I coined a new rule about asset protection schemes after meeting with a bankruptcy prospect:
If the asset protection plan is too complicated for the owner to explain, it probably won’t stand up to challenge.
This man had paid an attorney a fistful of money to create LLC’s and limited partnerships, each of which held fractional interests in the other entities. Some pieces of real estate were owned outright by one entity or another; others were held jointly. One LLC was the general partner in another entity.
The client came with a chart, with arrows running back and forth. He couldn’t explain how it worked, or why it was structured that way, other than to make it difficult to reach his wealth.
But it came down to this: if there is no explicable business reason for this arrangement, it probably represents a scheme to hinder, delay, and defraud creditors. One a bankruptcy trustee could penetrate.
One of the hardest concepts of debtor/creditor law for the public to grasp is that of fraudulent transfers. Here’s the rule: you cannot legally transfer property for less than its present value in order to keep the asset from creditors.
Put another way: you can’t give your assets away to keep them from creditors.
At law, there are two kinds of fraudulent transfers: ones with actual intent to hinder creditors, and ones that are constructively fraudulent.
A constructively fraudulent transfer is innocent in intent but has the same effect of putting money where creditors can’t easily reach it.
A gift or a sale for less than fair value are constructively fraudulent.
And the rule against fraudulent transfers applies under state law as well as in bankruptcy.
Charity run amok
Even the most innocent gifts to charitable entitles can be fraudulent transfers if a creditor then holding a claim against the donor is prejudiced by the gift.
When I represented Chapter 7 trustees, I once had to retrieve an art work given by the debtor to the Easter Seals Society. On the face of it, the debtor was a model of benevolence: he’d made a stunning gift and gotten nothing in return.
The real story was far different.
The debtor hadn’t disclosed the jade carving in question in his bankruptcy schedules. Then soon after the bankruptcy, he got his picture on the front page of the local paper, donating the multi thousand dollar piece to charity.
The bankruptcy trustee confronted the charity with the news that it was the recipient of a fraudulent transfer.
The story got weirder still when the trustee tried to auction the carving off.

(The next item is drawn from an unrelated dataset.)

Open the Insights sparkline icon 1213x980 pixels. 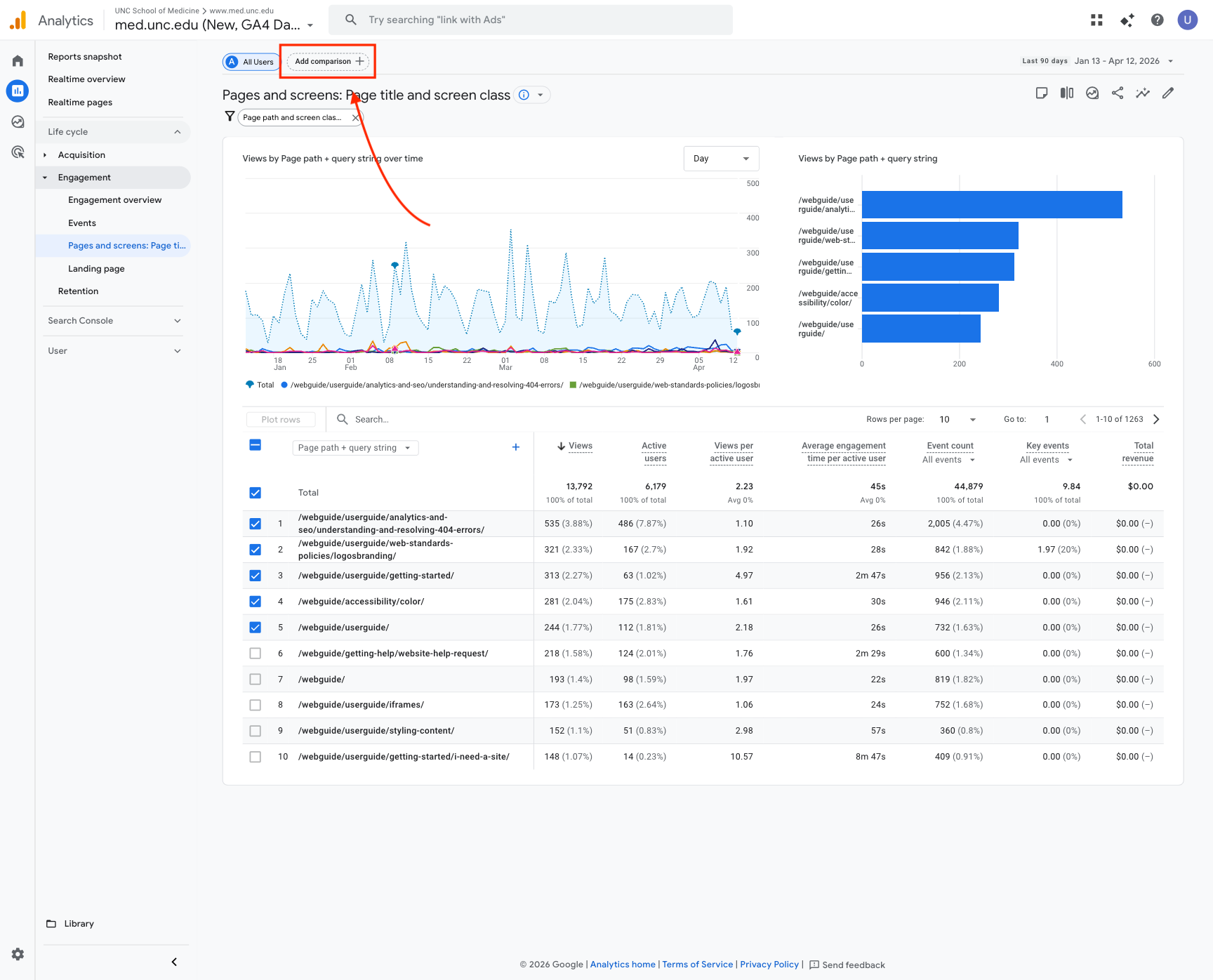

We found the piece was a fake, worth not thousands, but only hundreds of dollars.
The debtor was lucky to escape with his discharge.
Unintended consequences of gift
Bankruptcy debtors who make fraudulent transfers expose the recipient to suit by the bankruptcy trustee.
If the charity had not voluntarily returned the carving, the trustee would have sue them to get it back.
The trustee has the power at law to recover transfers that are either actually or constructively fraudulent.
Not only does the Bankruptcy Code have a fraudulent transfer provision, but the trustee gets whatever powers a creditor in the state has to recover fraudulent transfers. In California, the look back period is four years.
Bankruptcy discharge at risk
Large scale, intentional efforts to put assets into the hands of others can result in the denial of the debtor’s discharge. One of the grounds to deny a person a discharge in bankruptcy is attempts to hinder, delay or defraud creditors.
The tangle of entities and fractional ownerships that my client laid out for me would have resulted in no discharge.
If a pattern of ownership has no purpose other than to make it hard on your creditors to reach your assets, it is unlikely to survive a bankruptcy challenge.